Let $T: S \subset X \to X$ be a linear operator, where $X$ is complex normed space and $S$ a subset of $X$. Let $R_\lambda(T)$ denote $(T-\lambda I)^{-1}$. In my book, the resolvent set, $p(T)$ is defined to be the set of all $\lambda$ that satisfy the following 3 conditions:

$R_1: R_\lambda(T)$ exists.

$R_2: R_\lambda(T)$ is bounded.

$R_3: R_\lambda(T)$ is defined on a set which is dense in $X$.

Question

Doesn't $R_1$ imply $R_3$, by definition? If the inverse of a map $M:X\to Y$ exists, then $M^{-1} : Y \to X$ is obviously defined on the whole of $Y$. So if $R_\lambda(T)$ exists, then that means that $R_\lambda(T) : X \to S$ is defined on whole of $X$, which is obviously dense on $X$. What am I missing here?

Solution 1:

This is a little imprecise I guess. It depends on how existence of the inverse is defined. If $T - \lambda I:S \subseteq X \rightarrow R(T-\lambda I)$ is injective, the inverse always exists. So sometimes surjectivity is neglected. This, although not really being rigorous, sometimes occurs in literature. What is probably meant with $R_1$ is that $T-\lambda I$ is injective and $R_3$ means that $R(T - \lambda I)$ is dense. The point of this is probably the wish to extend $R_\lambda(T)$. But it confuses me a little.
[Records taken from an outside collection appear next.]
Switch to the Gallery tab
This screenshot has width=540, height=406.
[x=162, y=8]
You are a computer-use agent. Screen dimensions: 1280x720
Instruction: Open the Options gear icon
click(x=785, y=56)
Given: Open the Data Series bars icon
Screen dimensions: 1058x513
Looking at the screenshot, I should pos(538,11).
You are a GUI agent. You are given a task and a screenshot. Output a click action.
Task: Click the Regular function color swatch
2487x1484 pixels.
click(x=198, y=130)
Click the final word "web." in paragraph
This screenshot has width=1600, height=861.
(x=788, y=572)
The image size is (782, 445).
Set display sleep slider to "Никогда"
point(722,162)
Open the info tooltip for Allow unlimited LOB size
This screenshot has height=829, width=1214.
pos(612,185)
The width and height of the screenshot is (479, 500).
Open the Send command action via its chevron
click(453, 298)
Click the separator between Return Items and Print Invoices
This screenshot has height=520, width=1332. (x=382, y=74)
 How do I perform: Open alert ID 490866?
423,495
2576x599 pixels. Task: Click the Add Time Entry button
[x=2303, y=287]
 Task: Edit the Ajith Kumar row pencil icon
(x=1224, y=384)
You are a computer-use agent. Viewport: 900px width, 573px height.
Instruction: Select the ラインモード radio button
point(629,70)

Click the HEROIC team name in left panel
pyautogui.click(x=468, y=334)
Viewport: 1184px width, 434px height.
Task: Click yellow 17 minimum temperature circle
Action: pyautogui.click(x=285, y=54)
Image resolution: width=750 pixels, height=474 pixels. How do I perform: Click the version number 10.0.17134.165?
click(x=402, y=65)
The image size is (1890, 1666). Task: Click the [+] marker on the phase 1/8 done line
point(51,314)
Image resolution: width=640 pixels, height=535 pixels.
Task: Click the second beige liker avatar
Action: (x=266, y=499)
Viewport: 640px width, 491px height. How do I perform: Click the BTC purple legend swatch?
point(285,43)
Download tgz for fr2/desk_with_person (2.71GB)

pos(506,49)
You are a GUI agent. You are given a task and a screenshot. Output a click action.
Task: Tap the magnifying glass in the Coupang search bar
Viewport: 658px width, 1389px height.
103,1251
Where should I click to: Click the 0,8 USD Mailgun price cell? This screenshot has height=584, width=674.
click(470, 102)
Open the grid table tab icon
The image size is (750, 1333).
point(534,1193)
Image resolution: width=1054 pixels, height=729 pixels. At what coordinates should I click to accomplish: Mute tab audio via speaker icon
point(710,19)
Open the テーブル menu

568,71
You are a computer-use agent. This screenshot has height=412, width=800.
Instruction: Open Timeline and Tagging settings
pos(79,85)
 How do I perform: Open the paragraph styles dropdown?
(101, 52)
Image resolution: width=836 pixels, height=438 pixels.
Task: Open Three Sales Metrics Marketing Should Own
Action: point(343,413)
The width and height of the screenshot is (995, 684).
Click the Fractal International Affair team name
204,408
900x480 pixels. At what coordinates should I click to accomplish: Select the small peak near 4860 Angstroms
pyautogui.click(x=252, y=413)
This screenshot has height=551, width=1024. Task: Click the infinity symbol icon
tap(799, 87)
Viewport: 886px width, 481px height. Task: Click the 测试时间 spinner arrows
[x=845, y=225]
Most books just treat the case of $T: X \rightarrow X$ on a Banach space $X$. Of course the advantage is, that according to the open mapping theorem, $(T - \lambda I)$ (if it exists, and I mean injectivity and surjectivity), then $(T - \lambda I)^{-1}$ is already bounded. So you can drop $R_2$ which simplifies things.